Your day starts at the crack of dawn as you rise and eat a quick breakfast before being transported down to the tiny, man-made harbour to board your 20 metre (65 foot) charter boat. Sit back with a steaming mug of coffee as Gavin expertly pilots this spacious vessel to the fishing grounds, which begin immediately outside the harbour entrance. Your list of target species will vary with the season, prevailing weather patterns and advice from Gavin, but it’s likely to include tuna, pink snapper, Bight redfish, queen snapper, leatherjackets, Samson fish, yellowtail kingfish and the number one culinary prize in this part of the world: King George whiting (best from March to April). Whatever you choose to chase, you’ll be amazed at just how rich these southern seas are.
After a long day on the water hooking, fighting and landing a seemingly endless procession of fish, you’re sure to be ready for a rest but the fish cleaning comes first. Gavin will pitch in right beside you in his spotlessly clean and insect-proof fish cleaning area, showing you how best to fillet and skin your catch. You’ll return to shore with all the ingredients for a truly memorable seafood banquet.
You may choose to spend another half day at sea, attempting to tick off any remaining species you missed out on the previous day, or possibly chasing that elusive 60 centimetre (24 inch) King George whiting in shallower waters a little closer to island’s shore (and yes, they regularly grow that big here). Or you might prefer to head out and explore more of this surprisingly large and varied island, perhaps visiting the aptly named Remarkable Rocks, about an hour’s drive to the southern side of the Island.

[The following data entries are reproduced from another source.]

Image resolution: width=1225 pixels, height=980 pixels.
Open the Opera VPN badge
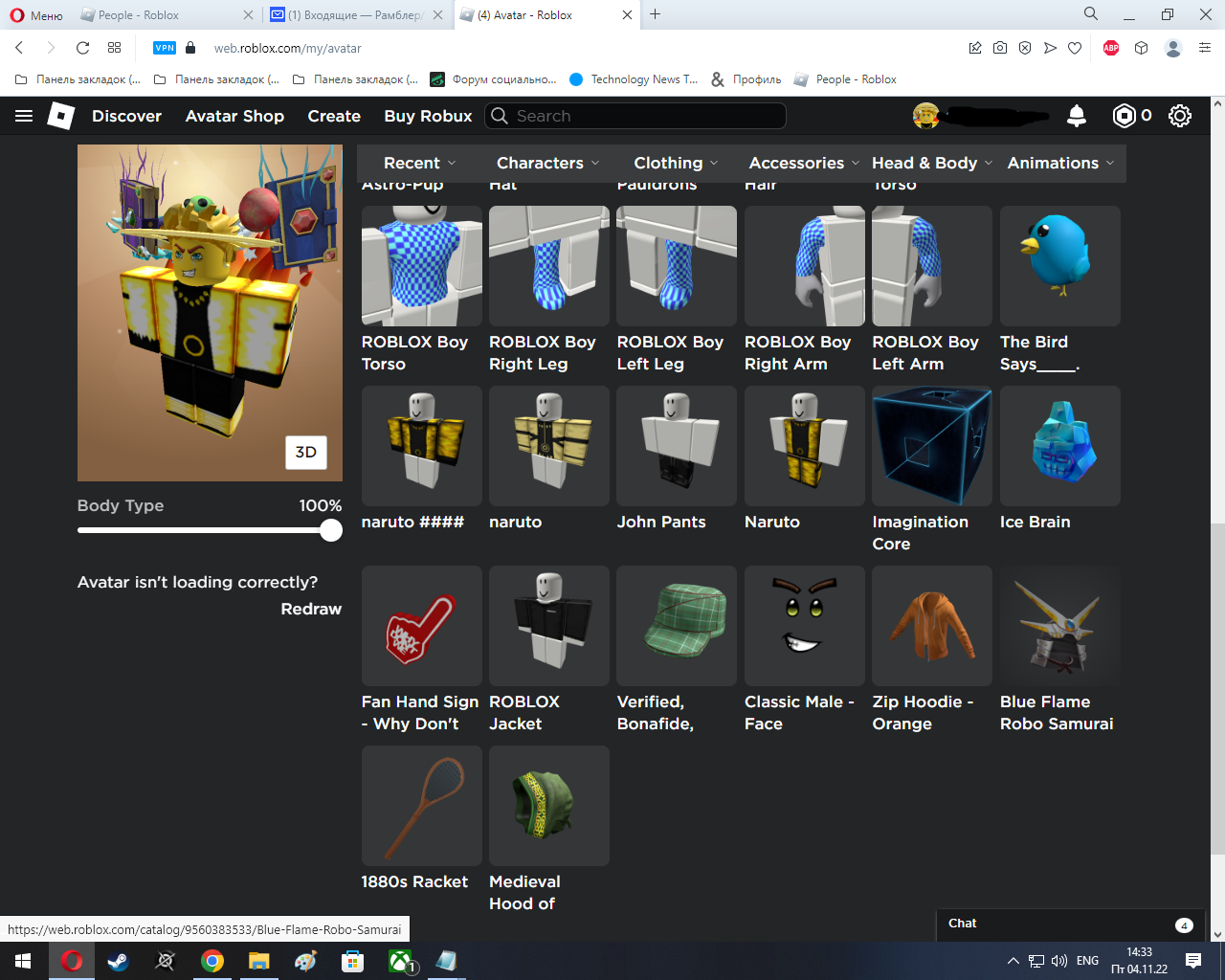[165, 48]
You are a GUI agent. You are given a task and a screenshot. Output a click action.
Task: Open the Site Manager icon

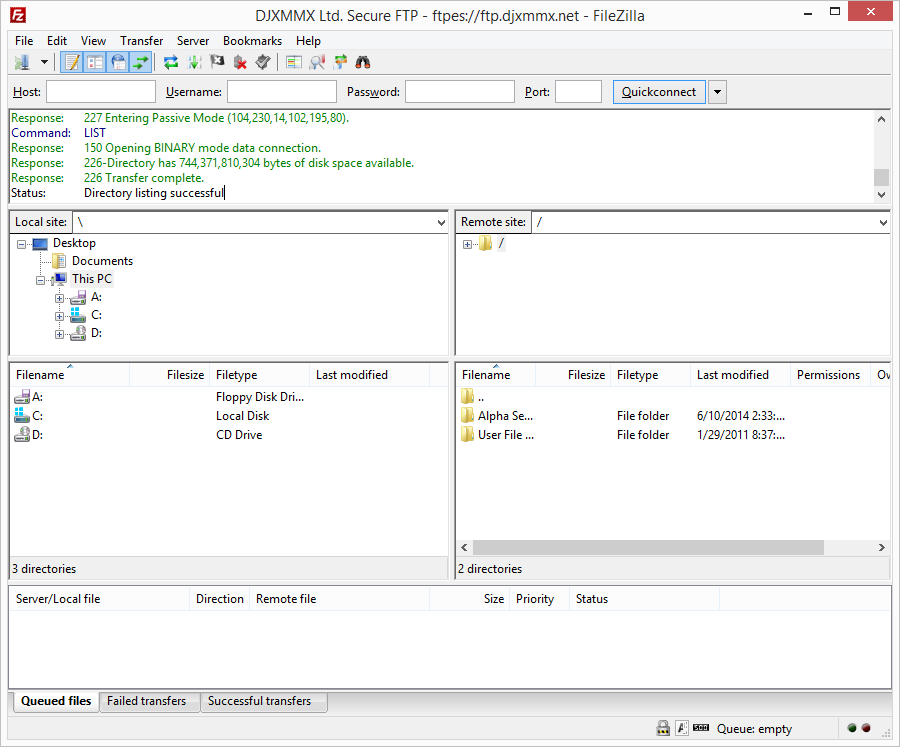coord(22,62)

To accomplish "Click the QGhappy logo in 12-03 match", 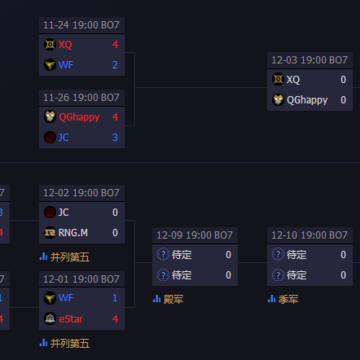I will 278,100.
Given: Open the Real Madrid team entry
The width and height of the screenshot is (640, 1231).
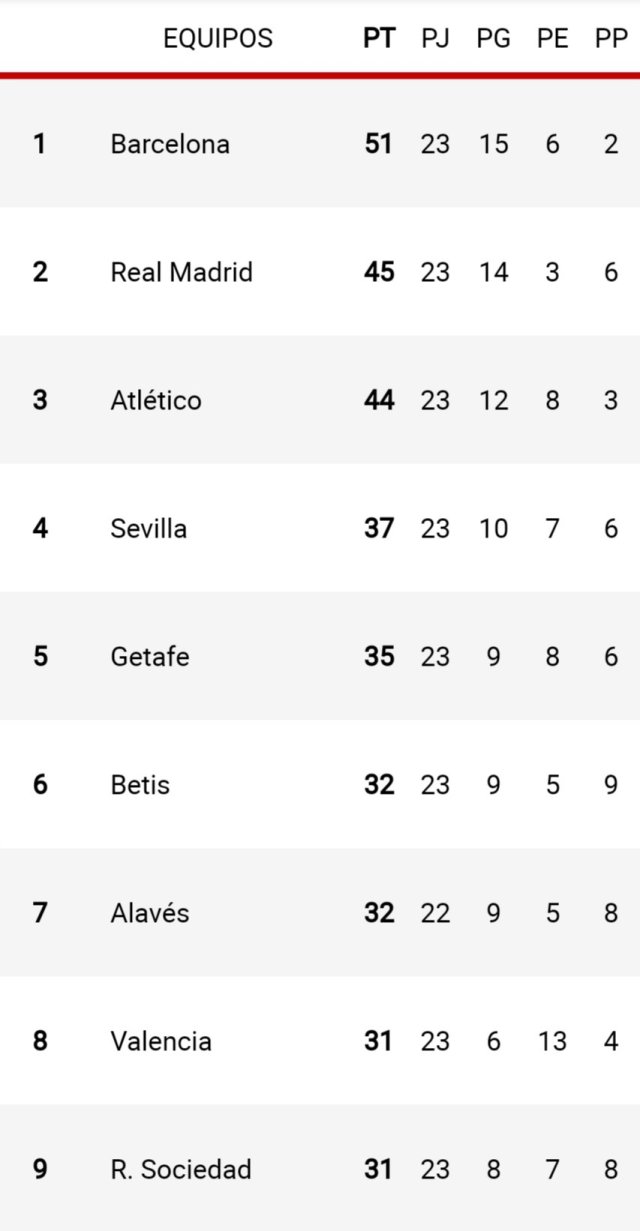Looking at the screenshot, I should [x=181, y=272].
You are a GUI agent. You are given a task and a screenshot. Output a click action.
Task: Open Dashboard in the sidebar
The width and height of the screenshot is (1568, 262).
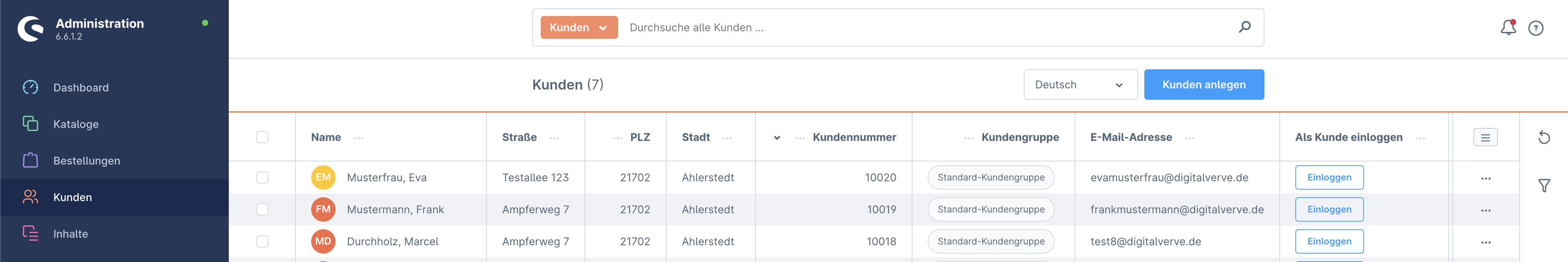click(x=81, y=88)
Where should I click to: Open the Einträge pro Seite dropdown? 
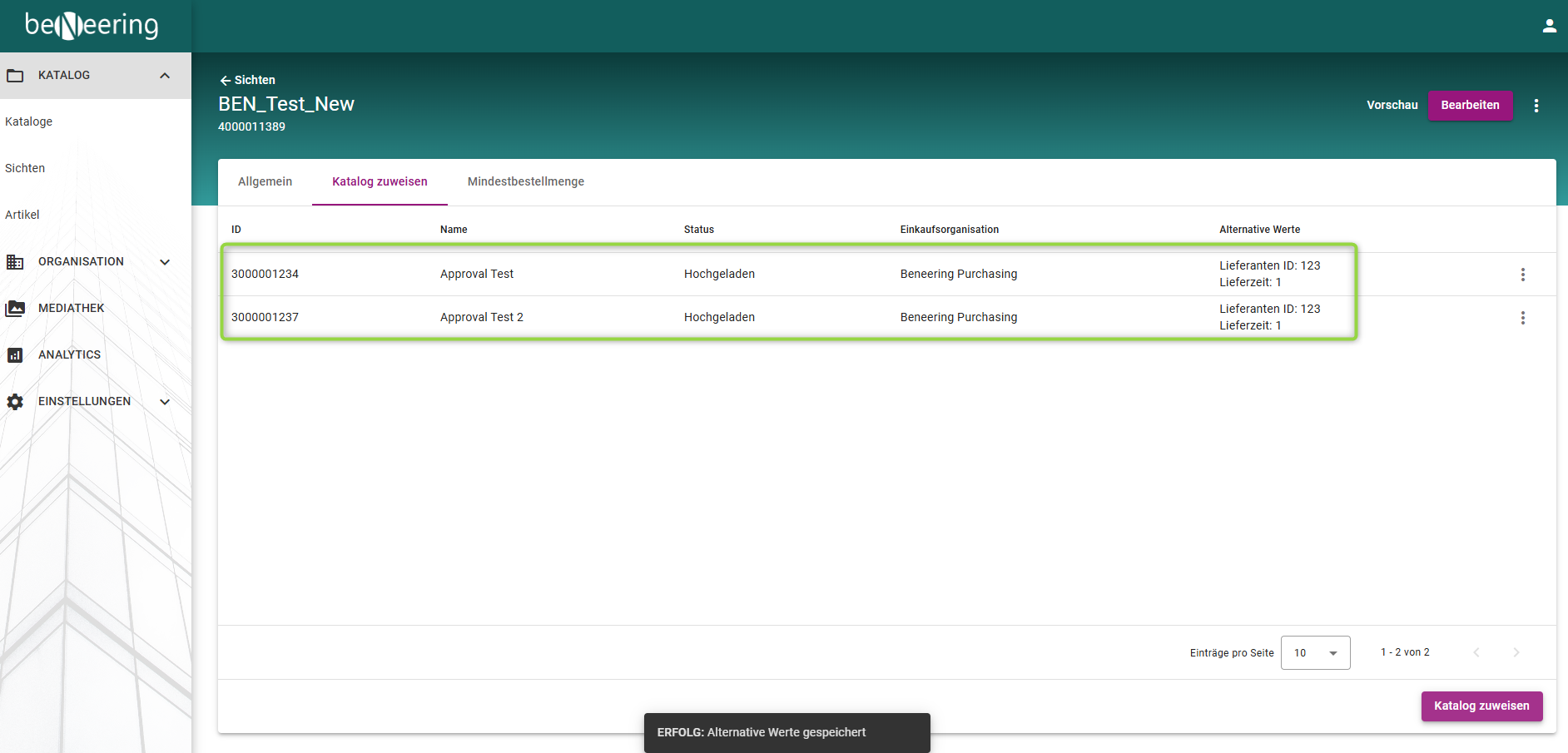point(1315,653)
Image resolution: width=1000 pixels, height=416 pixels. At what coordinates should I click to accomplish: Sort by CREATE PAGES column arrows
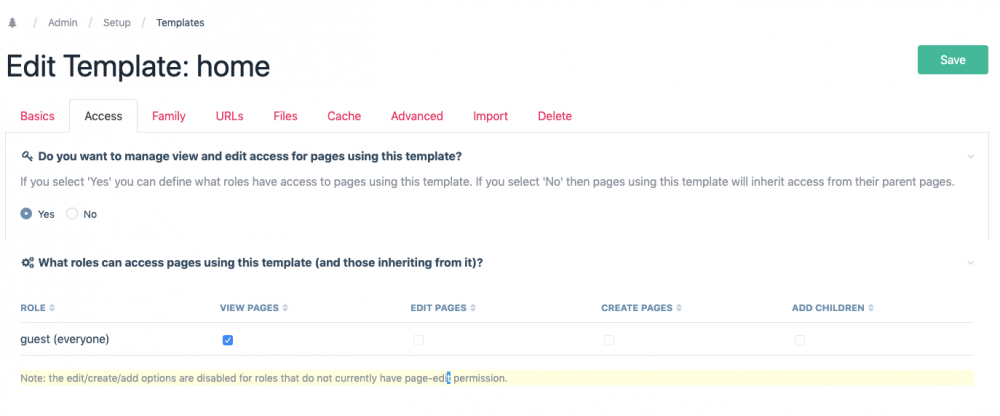click(677, 308)
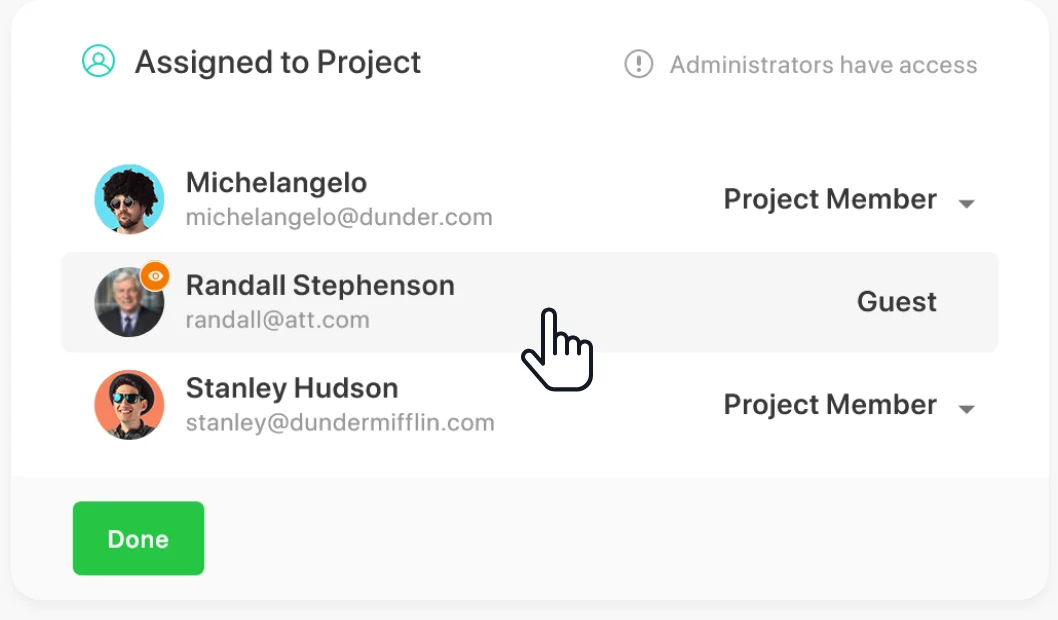1058x620 pixels.
Task: Click the randall@att.com email address
Action: pos(277,320)
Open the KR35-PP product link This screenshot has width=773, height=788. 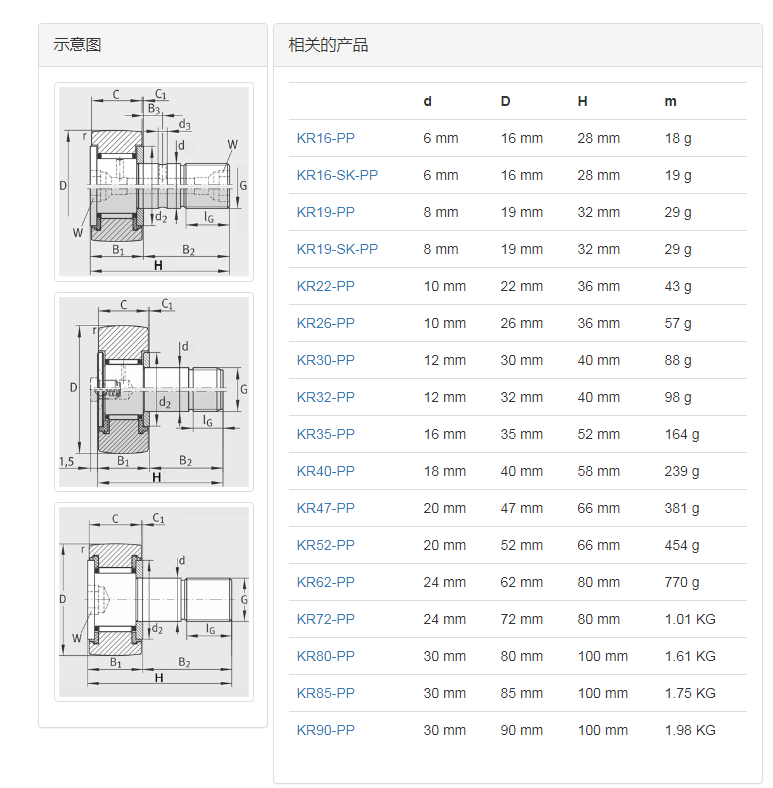(x=325, y=434)
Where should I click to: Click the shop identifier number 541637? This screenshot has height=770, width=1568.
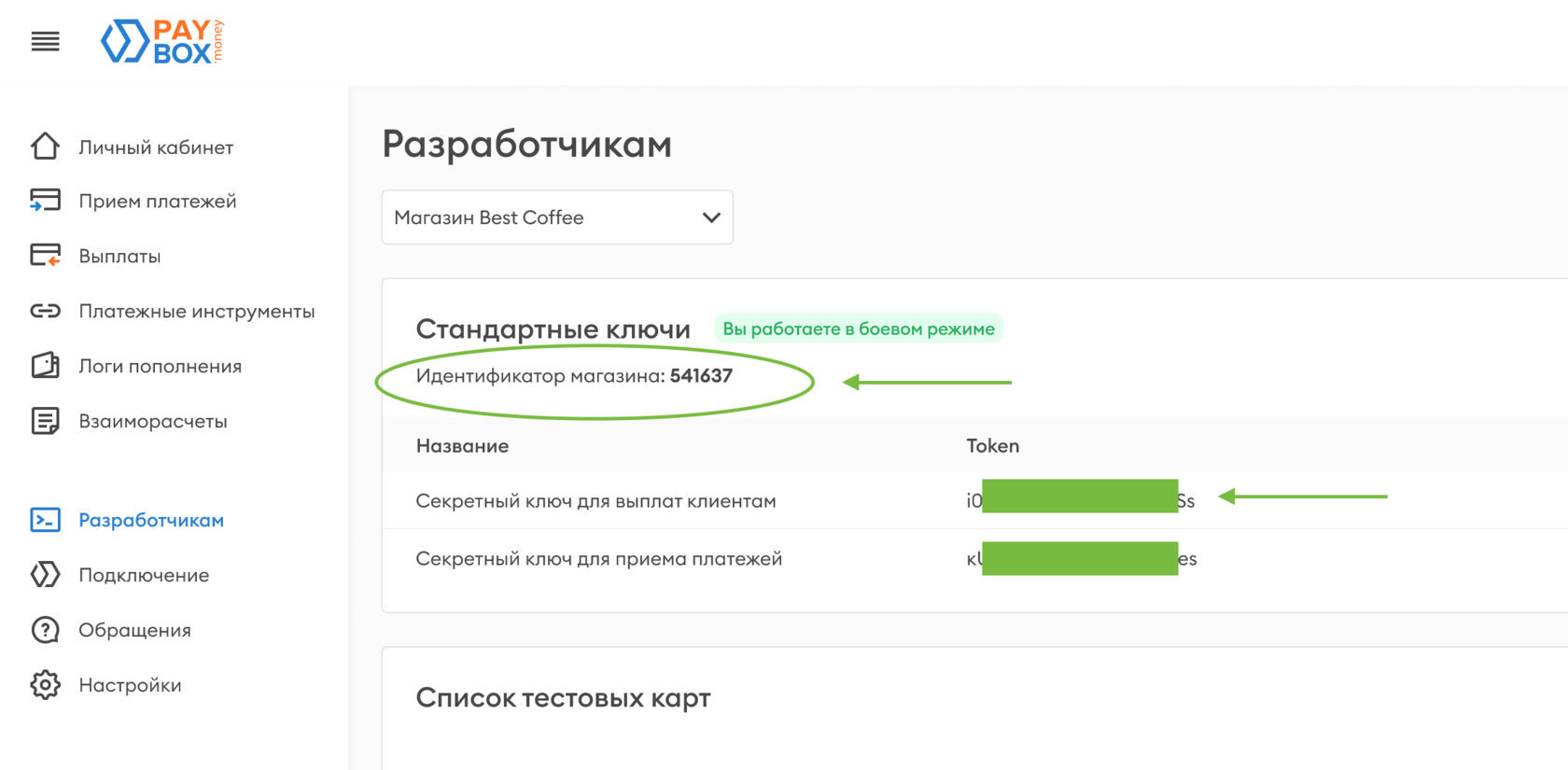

Pack a picnic lunch and find spot on a secluded cove or beach such as Vivonne Bay Beach. Afterwards, drop into one of the 13 wineries on the island for some tastings. Some, such as Dudley Wines, have a light lunch and grazing menu as well. Kangaroo Island is also celebrated for its honey, so don’t miss a visit to one of the local farms, such as Island Beehive in Kingscote. But give yourself plenty of time. Kangaroo Island always surprises first-time visitors with its size: it takes more than a full day to circumnavigate the island by car.